"Initialization failed" error messages

I realize that this issue might have its share of technical challenges, but it has been my experience that a lot of my more time-consuming Stan problems are met with the vague “initialization failed” error message. Tracking the source of the problem through the computational graph might be undesirable due to the computational burden, so I can understand that some issues might have to be bundled into the “initialization failed” category, but it seems that the current error also applies to things that are not really initialization problems. As an example, I recently had a transformed parameter matrix as part of a larger data-loading setup where I accidentally forgot to fill in a number of rows which resulted in “initialization failed” despite being an independent issue.

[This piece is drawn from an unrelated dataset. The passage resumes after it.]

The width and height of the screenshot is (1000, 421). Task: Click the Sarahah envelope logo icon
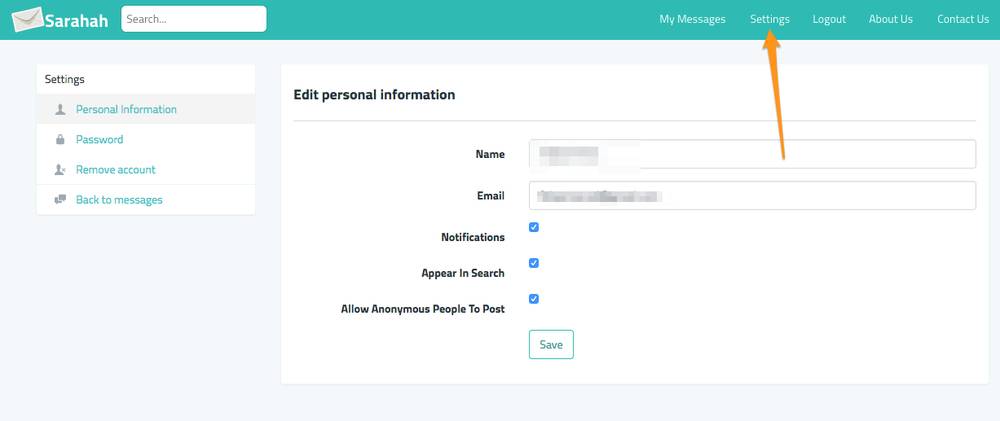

I am honestly not sure what, if anything, should or could be done about the issue, but thought it was worth bringing up for discussion.

What interface and version are you using? That might have been due to a bug masking messages that would have helped pinpoint the error.

I am using the developer branch of Pystan version 2.17.1.0 along with whatever version of Stan that comes with it.
There’s a bit more error output in the terminal, but it is usually just explaining why the initialization failed: “Gradient evaluated at the initial value is not finite.”, “probability is log(0)”, etc. without any further context, making it hard to pinpoint where the problem arises.

Another recent example, although this was actually an initialization problem. The following MWE

stancode = '''
data {
    int D;
}
parameters {
    cholesky_factor_corr[D] corr_chol;
}
model {
    corr_chol ~ lkj_corr_cholesky(1);
} 
'''
model = pystan.StanModel(model_code=stancode)
model.optimizing({'D': 100})

generally fails to initialize despite not involving any likelihood. Issue seems to be that the transformation from unconstrained space to constrained space scales in D somehow, leading to issues when D is high (for low D this works fine).

Here the error message might be justifiable, but given that the reported issue was Log probability evaluates to log(0), i.e. negative infinity. it took me a while to realize that the issue was not with my likelihood, my data, or the syntax of my code, and not even with the choice of prior, but rather the automatic initialization used.

Initializing to 0 makes it sample (even with D = 1000). This might indicate that there are numerical issues with the constraint, but that’s just a guess.

Can you verify that initializing it to 0 works?

I ended up initializing it to the identity matrix in my original code and that worked fine. The [-2,2] initialization apparently just does not work very well with this particular constraint transform (high gradient?).

My point was not so much that it could not be solved, just that a lot of issues are conflated under the “initialization failed” issue. This is a user experience issue, but I realize that there might not be a viable technical solution for it, just wanted to bring it up for discussion since it is my impression that it is common.

This stuff would be great to improve, it would require changes at the math library level that would need to be coordinated with how Stan catches exceptions. It’s not an easy area to change given the coordination required and how performance sensitive the code that needs better error reporting is.